Despite the known underlying mechanism by which exercise initiates or worsens asthma symptoms (6) or improves asthma symptoms by reducing obesity risk (20), exercise did not reach a significance level sufficient to predict asthma prevalence for Hispanics and Asian/Pacific Islanders. This could in part be attributable to sample size or variation in confounding factors by time and by populations (21, 23). Additional studies are needed to assess the effects of exercise on the development of asthma and asthma symptoms among racial/ethnic groups.

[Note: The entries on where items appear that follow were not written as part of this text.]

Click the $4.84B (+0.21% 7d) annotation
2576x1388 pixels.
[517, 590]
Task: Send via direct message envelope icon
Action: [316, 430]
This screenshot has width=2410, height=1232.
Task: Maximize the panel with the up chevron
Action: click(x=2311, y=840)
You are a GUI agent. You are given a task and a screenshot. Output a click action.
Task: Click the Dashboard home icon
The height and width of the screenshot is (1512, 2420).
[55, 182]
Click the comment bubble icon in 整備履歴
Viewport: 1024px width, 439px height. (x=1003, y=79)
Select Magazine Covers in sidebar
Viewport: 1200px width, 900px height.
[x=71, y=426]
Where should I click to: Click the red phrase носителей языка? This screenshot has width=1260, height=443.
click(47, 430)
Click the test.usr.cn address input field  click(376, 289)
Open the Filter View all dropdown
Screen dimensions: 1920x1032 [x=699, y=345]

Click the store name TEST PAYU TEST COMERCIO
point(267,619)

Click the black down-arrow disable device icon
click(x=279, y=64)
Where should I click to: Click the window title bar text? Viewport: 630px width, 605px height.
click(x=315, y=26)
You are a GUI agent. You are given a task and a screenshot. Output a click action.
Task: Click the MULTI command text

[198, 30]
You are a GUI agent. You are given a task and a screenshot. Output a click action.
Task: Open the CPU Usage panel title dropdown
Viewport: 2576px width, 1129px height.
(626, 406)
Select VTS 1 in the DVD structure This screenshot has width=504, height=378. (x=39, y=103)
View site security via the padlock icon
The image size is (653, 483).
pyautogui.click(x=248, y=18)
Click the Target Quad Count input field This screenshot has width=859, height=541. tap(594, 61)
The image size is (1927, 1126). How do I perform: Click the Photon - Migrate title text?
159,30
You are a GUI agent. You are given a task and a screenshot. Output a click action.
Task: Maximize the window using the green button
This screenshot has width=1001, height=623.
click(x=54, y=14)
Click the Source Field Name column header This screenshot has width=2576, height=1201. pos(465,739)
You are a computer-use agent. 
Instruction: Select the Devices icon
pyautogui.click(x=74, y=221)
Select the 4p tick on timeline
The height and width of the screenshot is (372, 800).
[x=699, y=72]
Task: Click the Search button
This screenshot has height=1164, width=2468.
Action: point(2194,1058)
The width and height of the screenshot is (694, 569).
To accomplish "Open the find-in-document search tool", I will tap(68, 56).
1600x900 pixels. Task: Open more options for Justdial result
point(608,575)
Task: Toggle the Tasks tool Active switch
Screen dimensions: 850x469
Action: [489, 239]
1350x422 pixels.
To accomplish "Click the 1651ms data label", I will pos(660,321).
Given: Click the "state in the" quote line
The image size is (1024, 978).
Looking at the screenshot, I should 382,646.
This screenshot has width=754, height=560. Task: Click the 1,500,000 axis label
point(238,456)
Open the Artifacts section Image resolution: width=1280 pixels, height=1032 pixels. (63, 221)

The strength of the study is the nationally representative sample used. Moreover, to the best of our knowledge, this is the first population-based study to assess the potential predictors of asthma in each of the six racial/ethnic groups. By pursuing this method, we were able to identify race-specific predictors of asthma prevalence. There are also limitations to our study. One limitation is that our findings were circumscribed by the predictive factors available in the BRFSS 2009 and 2010 data. Because of the absence of data, we were regrettably unable to examine the association between asthma prevalence and other known predictors (e.g., eczema, allergic rhinitis, a positive family history of asthma, mold, pollens, house dust mites, cockroaches, rodents, animal allergens, and ETS, and other air pollutants). The same is true for GERD, chronic sinus disease, and viral and bacterial infections (6, 8, 12). In addition, because of the cross-sectional nature of the survey, we could not generally determine the temporal sequence or causality. For example, it is not clear whether physical activity improves asthma symptoms, so that people with asthma report no longer having asthma or people with asthma avoid leisure time physical activity to prevent experiencing asthma episodes. Finally, the findings cannot be generalized to children because of the age cut-off of BRFSS data.

Conclusion

Our findings show that predictors of asthma differed by race and ethnicity. As in the results for whites and blacks, all selected potential factors (sex, age, education, income, obesity, smoking, physical activity, and health insurance status) were significant predictors of asthma prevalence in the overall adult population. Fewer factors were significant predictors of asthma for the other four racial/ethnic groups (Hispanics, AI/AN, Asian, and other race). In addition to lacking sufficient statistical power because of the small sample size for some racial/ethnic groups, differences by race/ethnicity in the predictive ability of some variables may have contributed to observed differences in asthma prevalence among racial/ethnic groups. Further studies are warranted to determine the underlying mechanisms and the persistence of racial/ethnic differences in predictive factors for asthma. Identifying race/ethnicity-specific modifiable predictors of asthma prevalence can be important in developing targeted interventions to reduce the health and economic impact of asthma among the disproportionately affected segments of the United States population.

Footnotes

Declaration of interest

The authors declare no conflicts of interest. The authors alone are responsible for the content and writing of the paper.